Neonatal leave and pay


Ask your MP to make sure the Government keeps their promise to give parents extra leave and pay if their baby is born premature or sick.

Every year thousands of parents return to work when their baby is still critically ill.

Babies on the neonatal unit need their parents by their side to care for them while they are in hospital and when they are home. We want parents to be better supported to stay fully involved in the care of their baby.

In 2019, the Government committed to introducing Neonatal Leave and Pay – paid leave for parents while their baby is in neonatal care. But time is running out for them to introduce this before the next election.

We need the Government to keep their promise.

Take action by emailing your MP, using the information below, to ask them to ensure the Government keeps their promise to introduce Neonatal Leave and Pay.
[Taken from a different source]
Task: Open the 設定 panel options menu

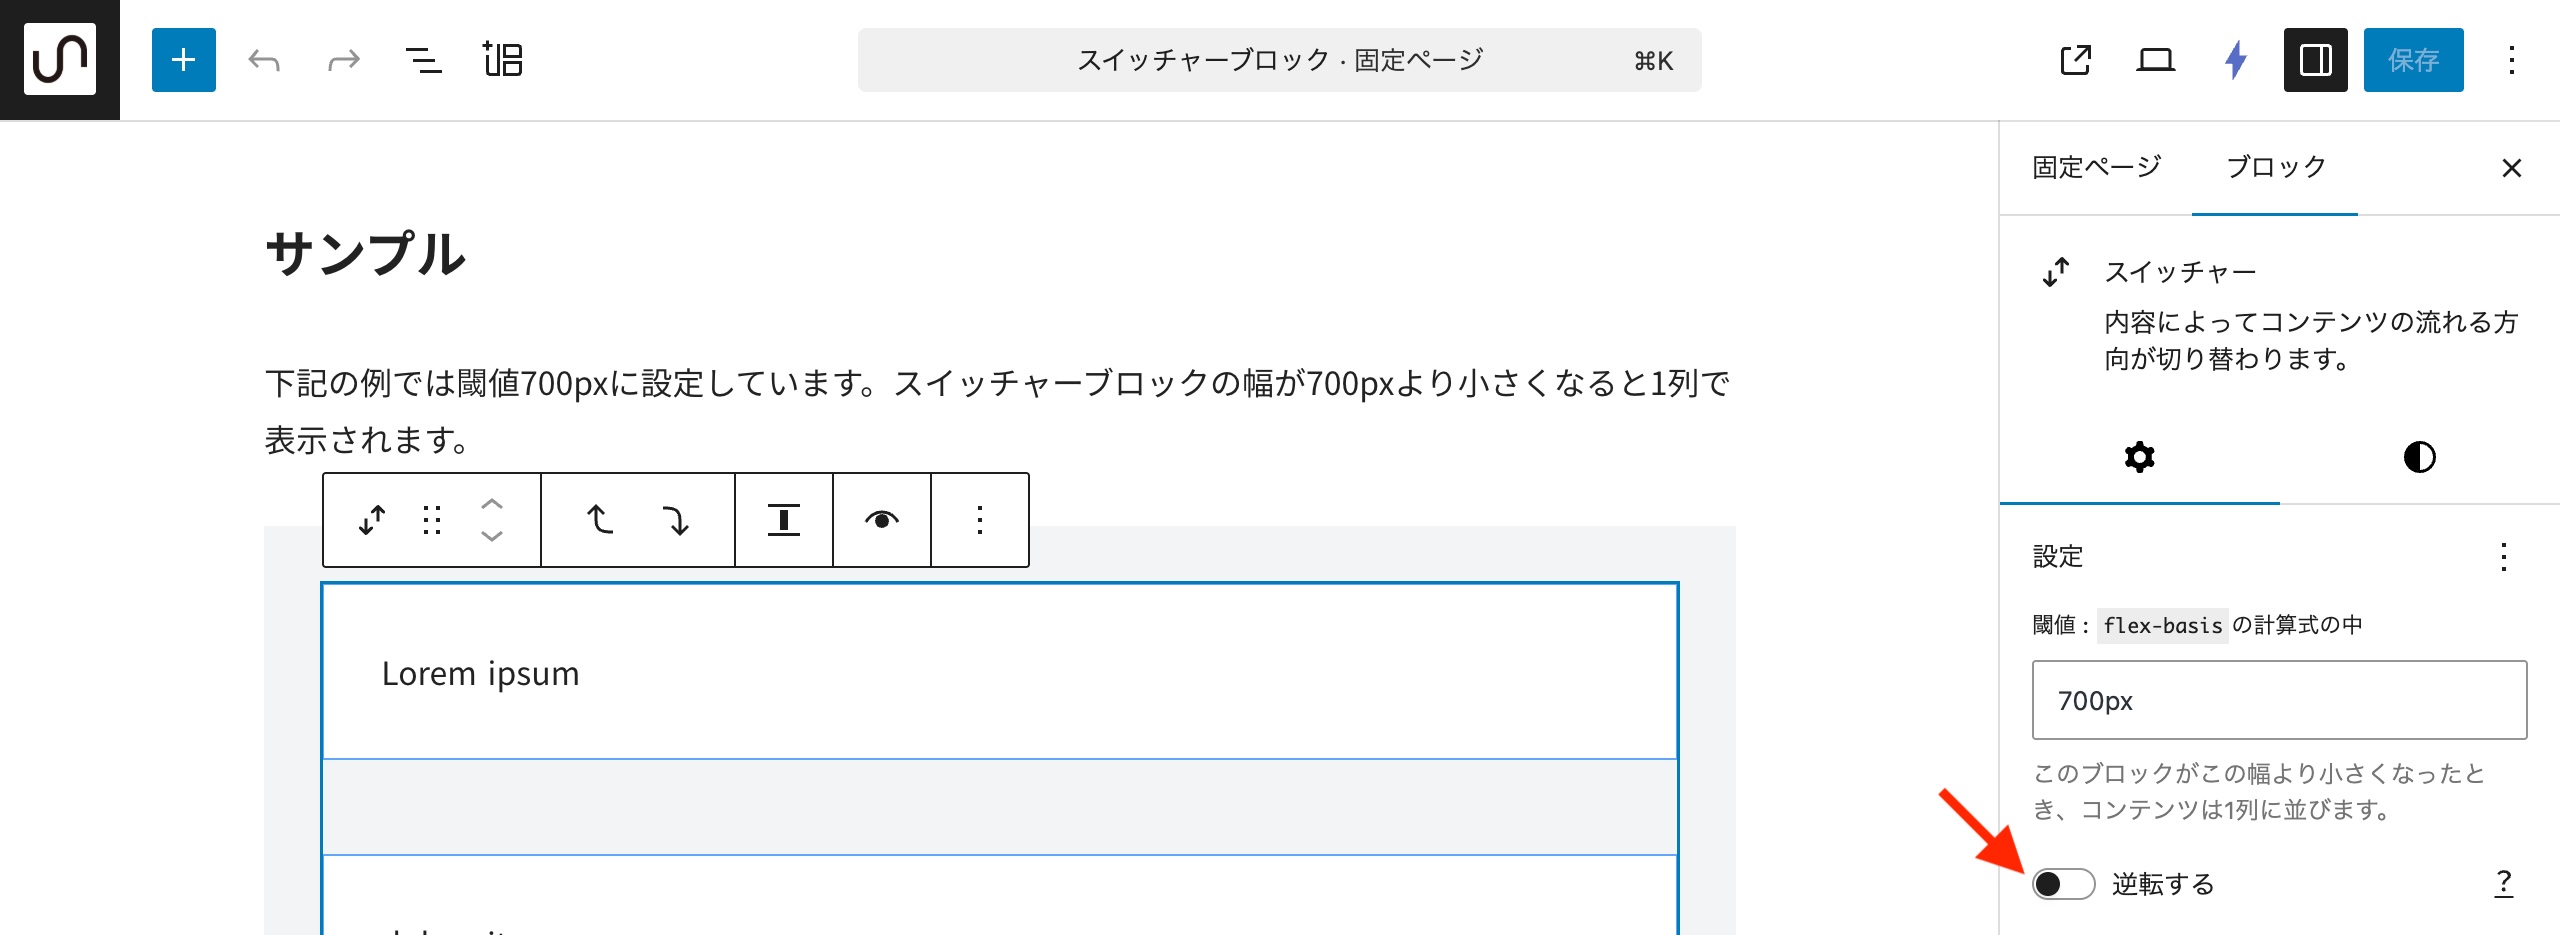Action: tap(2503, 557)
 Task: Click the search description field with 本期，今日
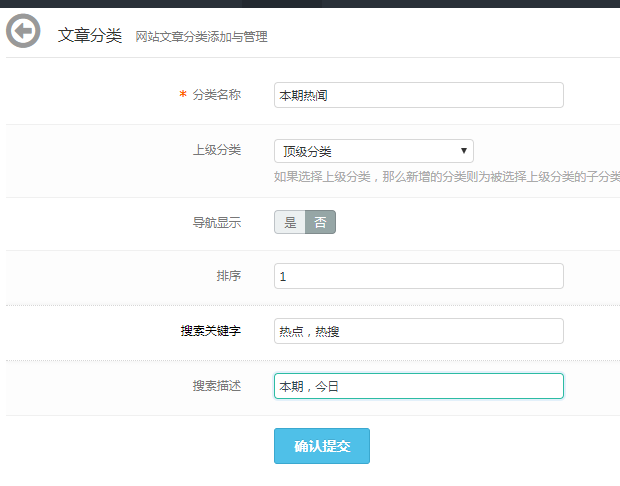(x=418, y=386)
Why are we campaigning on this issue?

Babies in neonatal care have better outcomes when their mums and dads are involved in providing hands-on care while they are in hospital. Yet every year thousands of parents have to return to work when their baby is still critically ill. Better support is needed to ensure babies have their parents by their side in hospital - where they need them.

Some babies will spend many weeks or months receiving care on the neonatal unit before they are well enough to go home. This means many parents use large amounts – or even all - of their leave entitlement before their baby goes home.

The neonatal environment is stressful, and parents need time to bond and adjust to time at home. Some babies will also have significant ongoing needs and may not be ready to be left in childcare by the time parents have to start work again.

A Bliss survey of over 700 parents found:

  • 66 per cent of dads and partners had to return to work while their baby was still receiving specialist neonatal care
  • 36 per cent of dads resorted to being signed off sick in order to spend time with their baby on the neonatal unit
  • 24 per cent of dads said they were concerned for their job if they asked for more time off
  • 77 per cent of parents felt like their parental leave was not long enough, with this figure rising to 90 per cent of parents whose baby spent 10 or more weeks in neonatal care, and 95 per cent of dads
  • Half of all parents would have liked to take more parental leave but couldn’t afford to take any longer off work
  • 11 per cent of parents left their jobs due to having insufficient leave after their baby was admitted to neonatal care.